═══ GIVEN DATA
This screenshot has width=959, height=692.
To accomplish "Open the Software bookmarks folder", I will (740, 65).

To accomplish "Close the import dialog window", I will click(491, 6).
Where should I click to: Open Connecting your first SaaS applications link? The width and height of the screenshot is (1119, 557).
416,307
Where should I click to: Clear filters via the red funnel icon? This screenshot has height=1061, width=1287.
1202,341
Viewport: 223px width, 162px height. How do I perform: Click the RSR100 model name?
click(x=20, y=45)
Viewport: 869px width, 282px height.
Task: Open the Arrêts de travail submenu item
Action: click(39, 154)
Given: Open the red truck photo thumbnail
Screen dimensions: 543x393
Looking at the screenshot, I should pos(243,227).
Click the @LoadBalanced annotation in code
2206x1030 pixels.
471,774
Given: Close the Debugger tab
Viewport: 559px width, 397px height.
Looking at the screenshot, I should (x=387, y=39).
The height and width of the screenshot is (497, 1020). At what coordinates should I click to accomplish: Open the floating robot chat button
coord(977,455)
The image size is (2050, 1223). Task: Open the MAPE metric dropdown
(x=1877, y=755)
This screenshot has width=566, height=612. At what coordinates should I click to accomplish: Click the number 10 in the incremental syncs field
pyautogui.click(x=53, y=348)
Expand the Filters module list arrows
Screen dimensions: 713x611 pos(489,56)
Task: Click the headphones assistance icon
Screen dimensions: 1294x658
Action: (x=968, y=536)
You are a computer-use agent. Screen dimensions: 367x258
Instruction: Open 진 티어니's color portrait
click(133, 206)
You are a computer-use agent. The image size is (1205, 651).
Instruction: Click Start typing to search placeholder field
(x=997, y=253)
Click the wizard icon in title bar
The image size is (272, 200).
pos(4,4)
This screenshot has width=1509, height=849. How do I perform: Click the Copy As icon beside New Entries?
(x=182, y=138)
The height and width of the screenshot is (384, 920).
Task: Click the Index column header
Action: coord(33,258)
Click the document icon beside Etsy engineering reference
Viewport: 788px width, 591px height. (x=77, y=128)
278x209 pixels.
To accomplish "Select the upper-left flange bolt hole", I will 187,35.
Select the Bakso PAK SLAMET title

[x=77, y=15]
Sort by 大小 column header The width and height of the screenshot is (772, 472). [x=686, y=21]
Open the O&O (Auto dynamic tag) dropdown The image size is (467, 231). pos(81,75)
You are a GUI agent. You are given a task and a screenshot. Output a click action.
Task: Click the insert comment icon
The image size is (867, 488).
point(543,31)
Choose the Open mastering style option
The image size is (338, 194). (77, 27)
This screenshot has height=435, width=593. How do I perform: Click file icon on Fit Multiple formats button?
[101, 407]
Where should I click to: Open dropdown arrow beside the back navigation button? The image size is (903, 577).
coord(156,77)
══════
(REQUIRED TASK)
Rewrite the listing from the line with "Task: Click the headphones assistance icon" to the line with "click(133, 206)", substituting "headset" for "headphones" and leaving all else unchanged.

(WRITTEN ANSWER)
Task: Click the headset assistance icon
Screen dimensions: 1294x658
Action: (x=968, y=536)
You are a computer-use agent. Screen dimensions: 367x258
Instruction: Open 진 티어니's color portrait
click(133, 206)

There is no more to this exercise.